Compilers

Start Lecture #9

5.2.5: Semantic Rules with Controlled Side Effects

Production	Semantic Rule	Type

D → T L	L.type = T.type	inherited

T → INT	T.type = integer	synthesized

T → FLOAT	T.type = float	synthesized

L → L₁ , ID	L₁.type = L.type	inherited
L → L₁ , ID	addType(ID.entry,L.type)	synthesized, side effect

L → ID	addType(ID.entry,L.type)	synthesized, side effect

When we have side effects such as printing or adding an entry to a table we must ensure that we have not added a constraint to the evaluation order that causes a cycle.

For example, the left-recursive SDD shown in the table on the right propagates type information from a declaration to entries in an identifier table.
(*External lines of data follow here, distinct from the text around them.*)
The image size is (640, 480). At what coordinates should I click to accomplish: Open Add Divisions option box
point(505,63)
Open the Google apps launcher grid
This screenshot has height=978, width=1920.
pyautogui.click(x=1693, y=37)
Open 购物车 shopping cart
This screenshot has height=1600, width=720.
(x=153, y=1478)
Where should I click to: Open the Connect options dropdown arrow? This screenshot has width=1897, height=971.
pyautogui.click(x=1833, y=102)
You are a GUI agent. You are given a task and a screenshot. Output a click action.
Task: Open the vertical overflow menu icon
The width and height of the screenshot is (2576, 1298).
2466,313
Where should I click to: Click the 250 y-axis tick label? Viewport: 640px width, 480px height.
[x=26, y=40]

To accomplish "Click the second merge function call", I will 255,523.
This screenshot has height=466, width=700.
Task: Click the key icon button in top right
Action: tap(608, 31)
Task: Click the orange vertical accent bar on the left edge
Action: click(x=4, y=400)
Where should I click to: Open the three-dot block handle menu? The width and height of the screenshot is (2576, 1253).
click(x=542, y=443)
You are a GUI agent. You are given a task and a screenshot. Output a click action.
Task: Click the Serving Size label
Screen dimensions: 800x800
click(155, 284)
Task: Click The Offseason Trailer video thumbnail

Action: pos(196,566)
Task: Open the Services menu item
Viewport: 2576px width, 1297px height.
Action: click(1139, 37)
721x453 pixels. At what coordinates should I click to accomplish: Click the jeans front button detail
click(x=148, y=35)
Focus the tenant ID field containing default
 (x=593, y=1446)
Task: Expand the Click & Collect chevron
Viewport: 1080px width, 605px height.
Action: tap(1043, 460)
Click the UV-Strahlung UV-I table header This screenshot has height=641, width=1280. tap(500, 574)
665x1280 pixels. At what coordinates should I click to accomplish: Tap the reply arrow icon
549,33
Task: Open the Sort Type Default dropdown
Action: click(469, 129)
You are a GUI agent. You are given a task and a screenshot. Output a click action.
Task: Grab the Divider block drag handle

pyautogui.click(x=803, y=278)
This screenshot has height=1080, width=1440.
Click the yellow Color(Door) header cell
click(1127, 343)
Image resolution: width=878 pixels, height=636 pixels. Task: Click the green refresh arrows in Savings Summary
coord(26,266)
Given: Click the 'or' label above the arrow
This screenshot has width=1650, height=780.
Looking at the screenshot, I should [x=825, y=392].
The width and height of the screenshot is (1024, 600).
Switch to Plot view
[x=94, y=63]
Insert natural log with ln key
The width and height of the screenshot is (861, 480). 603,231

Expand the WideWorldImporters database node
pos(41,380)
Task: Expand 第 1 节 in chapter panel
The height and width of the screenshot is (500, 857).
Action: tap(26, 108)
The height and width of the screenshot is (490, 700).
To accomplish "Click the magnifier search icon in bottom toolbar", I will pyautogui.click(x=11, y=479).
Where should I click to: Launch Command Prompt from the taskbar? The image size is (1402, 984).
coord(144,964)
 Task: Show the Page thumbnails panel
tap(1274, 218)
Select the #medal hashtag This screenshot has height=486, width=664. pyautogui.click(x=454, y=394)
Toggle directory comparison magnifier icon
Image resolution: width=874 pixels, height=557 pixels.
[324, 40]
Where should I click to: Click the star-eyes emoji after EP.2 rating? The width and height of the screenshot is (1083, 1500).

The function addType adds the type information in the second argument to the identifier table entry specified in the first argument. Note that the side effect, adding the type info to the table, does not affect the evaluation order.

Draw the dependency graph on the board. Note that the terminal ID has an attribute (given by the lexer) entry that gives its entry in the identifier table. The nonterminal L has (in addition to L.type) a dummy synthesized attribute, say AddType, that is a place holder for the addType() routine. AddType depends on the arguments of addType(). Since the first argument is from a child, and the second is an inherited attribute of this node, we have legal dependences for a synthesized attribute.

Note that we have an L-attributed definition.

Homework: For the SDD above, give the annotated parse tree for

    INT a,b,c

5.3: Applications of Syntax-Directed Translations

5.3.1: Construction of Syntax Trees

Production	Semantic Rules

E → E ₁ + T	E.node = new Node('+',E₁.node,T.node)
E → E ₁ - T	E.node = new Node('-',E₁.node,T.node)
E → T	E.node = T.node
T → ( E )	T.node = E.node
T → ID	T.node = new Leaf(ID,ID.entry)
T → NUM	T.node = new Leaf(NUM,NUM.val)

Recall that in syntax tree (technically an abstract syntax tree) has just the essentials. For example 7+3*5, would have one + node, one *, and the three numbers. Lets see how to construct the syntax tree from an SDD.

Assume we have two functions Leaf(op,val) and Node(op,c1,...,cn), that create leaves and interior nodes respectively of the syntax tree. Leaf is called for terminals. Op is the label of the node (op for operation) and val is the lexical value of the token. Node is called for nonterminals and the ci's refer (are pointers) to the children.

Production	Semantic Rules	Type

E → T E'	E.node=E'.syn	Synthesized
E → T E'	E'node=T.node	Inherited

E' → + T E'₁	E'₁.node=new Node('+',E'.node,T.node)	Inherited
E' → + T E'₁	E'.syn=E'₁.syn	Synthesized

E' → - T E'₁	E'₁.node=new Node('-',E'.node,T.node)	Inherited
E' → - T E'₁	E'.syn=E'₁.syn	Synthesized

E' → ε	E'.syn=E'.node	Synthesized
T → ( E )	T.node=E.node	Synthesized
T → ID	T.node=new Leaf(ID,ID.entry)	Synthesized
T → NUM	T.node=new Leaf(NUM,NUM.val)	Synthesized

The upper table on the right shows a left-recursive grammar that is S-attributed (so all attributes are synthesized).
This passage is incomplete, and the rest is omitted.